Non ci sono ancora le carte su questo percorso, bisogna fidarsi della versione narrata in videoconferenza dal premier Conte domenica sera alle 23. «Potranno essere assunti con retrodatazione», dice ora la ministra dell’Istruzione Lucia Azzolina, che ha visto il presidente del Consiglio cambiare posizione nell’arco di tre giorni portandola a cedere sul “concorso in estate e a crocette”. Ora Matteo Orfini, deputato del Pd, le ricorda che il compromesso notturno non è ancora legge: «Alla ministra suggerirei di passare al Senato, il presunto accordo è lontano dall’essere raggiunto. Ma proprio molto lontanto ». Gli stessi firmatari dell’emendamento- tagliola di Pd e Leu chiedono certezze sui tempi e la difficoltà della prova scritta. Servono 24 ore per togliere questa mina dai rapporti di maggioranza e l’intero Decreto scuola andrà approvato entro il 7 giugno.

Dicevamo i sindacati. «Ancora una volta la politica sta decidendo senza valutare la fattibilità», dice Maddalena Gissi, segretaria della Cisl scuola: «Oggi è più che mai evidente che la scuola è parte di una scacchiera politica e degli equilibri di partito, non certo il centro delle scelte per il futuro di questo Paese». Più esplicito Pino Turi, Uil: «È stata la notte dei lunghi coltelli, siamo pronti a scioperare. Così stiamo alimentando il precariato. Il prossimo anno ci saranno trentamila pensionamenti e le trentaduemila assunzioni sono spalmate, ricordo, su tre stagioni».
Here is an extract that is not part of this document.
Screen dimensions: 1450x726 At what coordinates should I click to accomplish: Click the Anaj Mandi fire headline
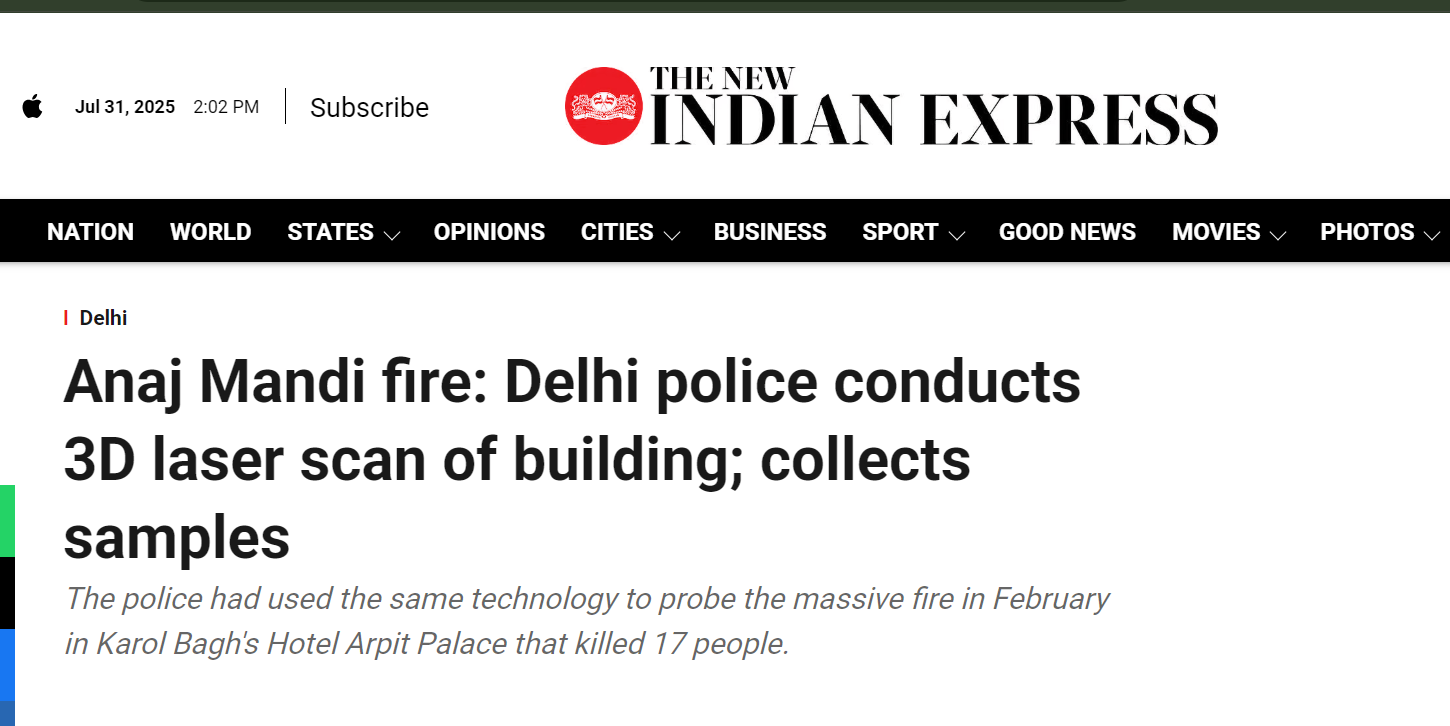coord(572,459)
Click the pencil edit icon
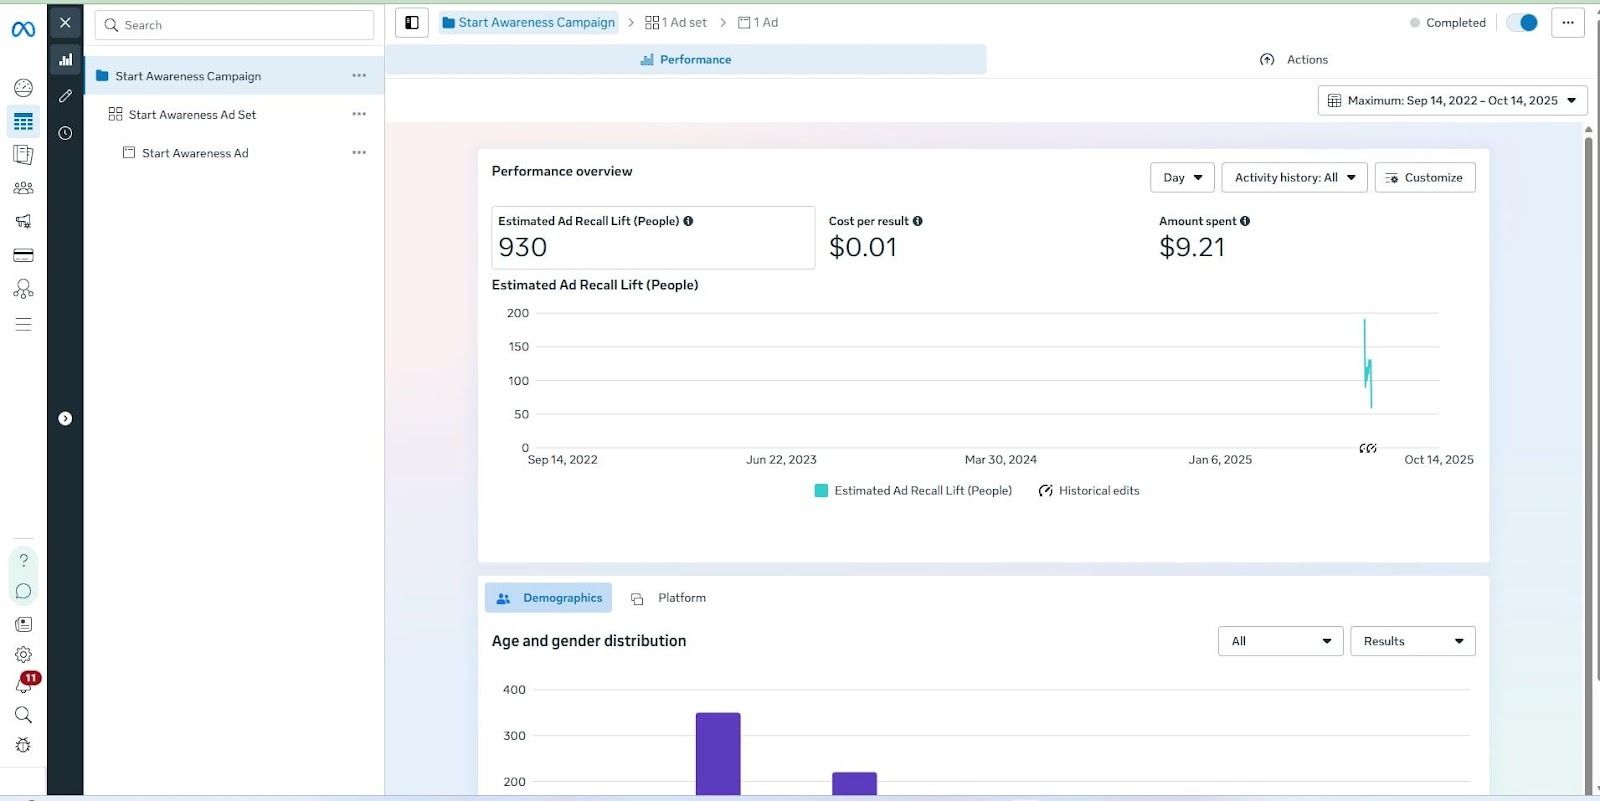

I social portano vento a queste critiche. Sotto i profili della ministra — sottoposta, tra l’altro, ad attacchi sessisti da parte di docenti — e del capogruppo al Senato del Pd, Andrea Marcucci, i precari commentano delusi: «Una soluzione democristiana… Senza un canale abilitante in uscita che conduca al ruolo le cose peggioreranno…».

Il comitato di esperti per la ripartenza a settembre, in queste ore, sta rifinendo il lavoro da consegnare alla ministra dell’Istruzione. Prevede la possibilità dell’ora di lezione trasformata in 45 minuti. La task force indica la necessità di insegnamenti in classe dall’infanzia alla terza media. Per le superiori si ripartirà con classi divise in gruppi che alterneranno didattica a distanza a quella in presenza. Ancora, lezioni nei parchi e nei giardini, oratori messi in sicurezza. «Molto sarà nelle mani dei dirigenti scolastici sui territori», dice Amanda Ferrario, componente della task force e preside a Busto Arsizio: «Serviranno accordi con le società di trasporto pubblico, gli enti locali e il Terzo settore».